In a further advantageous embodiment of the invention, the at least one battery cell is designed as an air battery cell, to which in particular the air introduced into the housing by means of the air supply device can be supplied as an oxidizer, and/or the at least one battery cell is designed as a solid-state battery cell. There are also solid-state battery cells that represent air battery cells at the same time. For both battery cell types, it is very advantageous to provide a controllable air supply device, by means of which the air mass flow can be adjusted depending on the state of the battery cells. The total energy content of a battery in the battery arrangement, in particular of a high-voltage battery, can be increased enormously precisely through these two battery cell types, in particular given a specific installation space.

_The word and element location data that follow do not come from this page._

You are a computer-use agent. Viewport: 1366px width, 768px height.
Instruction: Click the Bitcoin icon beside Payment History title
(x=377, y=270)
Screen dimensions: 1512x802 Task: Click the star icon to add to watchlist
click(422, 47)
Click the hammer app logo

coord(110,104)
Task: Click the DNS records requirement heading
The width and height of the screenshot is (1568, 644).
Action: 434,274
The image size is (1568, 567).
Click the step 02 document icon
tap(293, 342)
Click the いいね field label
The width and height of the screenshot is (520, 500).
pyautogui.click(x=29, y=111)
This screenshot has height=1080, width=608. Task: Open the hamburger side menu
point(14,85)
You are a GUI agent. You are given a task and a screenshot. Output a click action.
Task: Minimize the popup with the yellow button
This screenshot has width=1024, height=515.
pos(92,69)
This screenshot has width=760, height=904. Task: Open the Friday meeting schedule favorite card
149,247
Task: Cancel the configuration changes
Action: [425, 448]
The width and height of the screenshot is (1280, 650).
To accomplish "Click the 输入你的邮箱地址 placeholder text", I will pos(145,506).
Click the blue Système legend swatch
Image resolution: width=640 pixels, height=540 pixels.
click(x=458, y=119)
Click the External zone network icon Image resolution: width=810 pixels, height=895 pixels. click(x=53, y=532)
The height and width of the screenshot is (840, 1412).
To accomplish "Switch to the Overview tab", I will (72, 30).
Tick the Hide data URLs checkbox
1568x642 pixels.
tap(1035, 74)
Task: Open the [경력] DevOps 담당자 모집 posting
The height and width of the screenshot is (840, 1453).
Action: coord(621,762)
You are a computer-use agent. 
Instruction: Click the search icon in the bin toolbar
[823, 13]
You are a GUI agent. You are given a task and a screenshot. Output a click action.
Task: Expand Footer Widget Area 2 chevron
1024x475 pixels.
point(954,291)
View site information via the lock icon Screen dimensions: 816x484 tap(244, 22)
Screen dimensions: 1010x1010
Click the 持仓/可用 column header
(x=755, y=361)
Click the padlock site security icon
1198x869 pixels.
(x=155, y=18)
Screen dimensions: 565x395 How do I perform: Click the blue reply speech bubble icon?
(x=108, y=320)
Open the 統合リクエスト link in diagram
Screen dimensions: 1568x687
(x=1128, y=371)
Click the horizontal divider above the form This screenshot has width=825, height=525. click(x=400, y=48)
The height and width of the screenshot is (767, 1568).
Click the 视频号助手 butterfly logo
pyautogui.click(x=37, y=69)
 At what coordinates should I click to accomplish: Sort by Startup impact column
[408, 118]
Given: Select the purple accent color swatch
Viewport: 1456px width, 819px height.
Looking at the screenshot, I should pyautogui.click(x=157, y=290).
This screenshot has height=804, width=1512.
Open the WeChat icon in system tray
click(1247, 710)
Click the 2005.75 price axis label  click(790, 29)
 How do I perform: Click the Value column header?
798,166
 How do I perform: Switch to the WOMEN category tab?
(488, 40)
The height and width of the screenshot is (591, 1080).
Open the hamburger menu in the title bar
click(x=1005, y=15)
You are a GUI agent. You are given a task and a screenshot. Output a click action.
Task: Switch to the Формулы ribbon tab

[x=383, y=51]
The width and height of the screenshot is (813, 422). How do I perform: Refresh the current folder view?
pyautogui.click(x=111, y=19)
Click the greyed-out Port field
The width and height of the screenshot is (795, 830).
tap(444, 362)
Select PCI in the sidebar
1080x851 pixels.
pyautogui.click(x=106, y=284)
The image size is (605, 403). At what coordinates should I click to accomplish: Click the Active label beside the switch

Furthermore, it is very advantageous if, as is provided according to a further advantageous embodiment of the invention, the air supply device has a cleaning device which is designed to clean the air before it is fed to the housing, and in particular to free it of electrically conductive particles. The cleaning device can have a separating unit, for example, by means of which particles, dirt, in particular electrically conductive particles, or the like can be separated from the air. Such a separating device can, for example, have a corresponding filter or the like. This advantageously prevents dirt or electrically conductive particles from getting into the interior of the housing. This reduces the risk of short circuits, especially since the supplied air is used to operate the battery cells and, for example, can also come into direct contact with the battery cells or the interior of the battery cells in order to act as an oxidizer or activator.
The cleaning device can be arranged in the flow path provided by the air supply device. In particular, the cleaning device can be arranged at any point in the air supply line mentioned above. In addition, it is also conceivable that the cleaning device is designed to carry out air dehumidification. Components of an air conditioning system already present in the vehicle can also be used for this purpose. This can advantageously prevent moisture from getting into the interior of the housing.
In a further advantageous embodiment of the invention, the battery arrangement has an air discharge device which is connected to the housing and via which at least part of the supplied air can be discharged from the housing. This can also be designed, for example, as a line or the like. A first end of this line can in turn be connected to the housing and another end of the line can, for example, open into the surroundings of the motor vehicle or be coupled in an interior of the motor vehicle or at any location to a ventilation system of the motor vehicle. By providing such an air discharge device, an overpressure in the housing can advantageously be avoided. In addition, the housing is preferably designed to be airtight, with the exception of a first connection point to the air supply device and a second connection point to the air discharge device. The interior of the housing is therefore still protected to the maximum, in particular against contamination or the penetration of liquids or the like.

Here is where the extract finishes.